Geronimo headlines up-and-coming French star Céline Sallette as a young educator raised by Gypsies who works in the South of France and battles to diffuse escalating tensions between the Gypsy and Turkish communities. Tony Gatlif previously won Cannes Film Festival’s best director for 'Exils' and Un Certain Regard prize for 'Latcho Drom.'
MB: How did you translate those stories [of your past] into pictures?
TG: I called my [friend the street] educator and got him to tell me another story I had in mind. 'You remember that girl you once saved?' She had just been dumped, she was really down, and he was taking her to the seaside....As they were driving to Deauville along the freeway at 60-odd mph, she flung the door open. He grabbed her without letting go of the wheel, and managed to hold her back.
This story made an impression on me. It had to be in the film. When the bride, a girl from a Turkish family who flees an arranged marriage, jumps out of the car driven by the educator, played by Céline Sallette, here's how I presented things to Nailia Harzoune, who plays Nil: 'The educator is taking you someplace to protect you, but you are really afraid that your brothers will take revenge and hurt you. You panic, you don't trust anyone, you instinctively want to run away.' The action was superb and very real because when we shot the scene, Nailia actually jumped out before the car had stopped! During editing, when I saw what we had, I was stunned. It sent a chill down my back.
MB: Geronimo is a man's name. Why was he given the face of a woman (Céline Sallette)?

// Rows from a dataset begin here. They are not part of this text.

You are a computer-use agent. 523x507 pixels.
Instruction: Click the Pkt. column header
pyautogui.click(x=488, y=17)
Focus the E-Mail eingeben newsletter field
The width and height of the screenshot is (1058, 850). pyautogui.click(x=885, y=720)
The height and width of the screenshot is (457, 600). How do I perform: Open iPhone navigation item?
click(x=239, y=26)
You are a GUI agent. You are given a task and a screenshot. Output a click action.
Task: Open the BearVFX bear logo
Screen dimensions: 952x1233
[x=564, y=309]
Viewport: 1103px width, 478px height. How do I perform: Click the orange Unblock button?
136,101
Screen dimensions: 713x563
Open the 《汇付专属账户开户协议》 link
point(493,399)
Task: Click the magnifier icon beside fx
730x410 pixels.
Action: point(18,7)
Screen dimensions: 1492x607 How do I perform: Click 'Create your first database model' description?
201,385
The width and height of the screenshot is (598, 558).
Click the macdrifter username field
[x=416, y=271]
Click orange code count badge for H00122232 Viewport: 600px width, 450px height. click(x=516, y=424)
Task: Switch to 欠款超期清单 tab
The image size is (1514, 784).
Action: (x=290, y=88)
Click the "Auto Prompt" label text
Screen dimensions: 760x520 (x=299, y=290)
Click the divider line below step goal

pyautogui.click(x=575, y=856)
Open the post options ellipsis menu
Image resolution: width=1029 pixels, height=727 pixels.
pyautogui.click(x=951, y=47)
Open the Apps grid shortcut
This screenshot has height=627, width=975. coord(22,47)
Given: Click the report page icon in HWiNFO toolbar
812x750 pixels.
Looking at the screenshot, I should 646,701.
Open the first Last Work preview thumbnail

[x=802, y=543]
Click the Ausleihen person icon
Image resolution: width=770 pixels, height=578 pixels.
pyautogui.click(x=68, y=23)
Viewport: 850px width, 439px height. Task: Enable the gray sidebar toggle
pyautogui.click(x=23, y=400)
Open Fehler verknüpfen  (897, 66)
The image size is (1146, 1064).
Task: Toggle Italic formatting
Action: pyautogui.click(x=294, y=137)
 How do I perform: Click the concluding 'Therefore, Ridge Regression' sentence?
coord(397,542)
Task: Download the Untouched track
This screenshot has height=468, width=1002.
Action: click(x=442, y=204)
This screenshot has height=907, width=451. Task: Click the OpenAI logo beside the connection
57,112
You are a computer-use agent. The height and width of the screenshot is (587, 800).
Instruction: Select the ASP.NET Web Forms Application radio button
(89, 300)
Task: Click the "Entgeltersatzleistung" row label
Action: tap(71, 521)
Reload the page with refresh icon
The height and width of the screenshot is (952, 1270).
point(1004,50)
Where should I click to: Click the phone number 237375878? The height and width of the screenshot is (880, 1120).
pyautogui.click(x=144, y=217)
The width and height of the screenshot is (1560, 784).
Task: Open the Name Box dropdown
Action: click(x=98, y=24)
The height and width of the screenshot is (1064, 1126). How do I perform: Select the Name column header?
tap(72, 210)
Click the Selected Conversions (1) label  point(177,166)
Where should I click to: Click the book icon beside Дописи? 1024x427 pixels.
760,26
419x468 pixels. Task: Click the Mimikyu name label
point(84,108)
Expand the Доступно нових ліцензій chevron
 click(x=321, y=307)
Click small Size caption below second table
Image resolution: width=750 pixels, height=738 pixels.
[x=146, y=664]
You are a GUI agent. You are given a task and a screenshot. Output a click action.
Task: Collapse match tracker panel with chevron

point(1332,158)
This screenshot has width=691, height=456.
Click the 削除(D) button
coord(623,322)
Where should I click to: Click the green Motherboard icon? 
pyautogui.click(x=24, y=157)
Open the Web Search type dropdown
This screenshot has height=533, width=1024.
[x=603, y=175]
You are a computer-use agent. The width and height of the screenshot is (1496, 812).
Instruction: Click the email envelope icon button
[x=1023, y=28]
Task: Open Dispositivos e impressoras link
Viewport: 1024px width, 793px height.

TG: I realised that for it to be a modern film, it had to be a female educator. The story centers on two free-spirited, liberated, strong women - one who spurns tradition, aware of the risks she's taking, and the educator, who helps her out to make sure she prevails, make sure she isn't slaughtered. This educator is a sweet soul but not a charitable one. Her life is devoted to others. She has no personal life, she's like a run-down house. If you stuck a guy in the middle of these kids, he couldn't win because he'd figure, a father....Women are stronger, fairer, and not so common....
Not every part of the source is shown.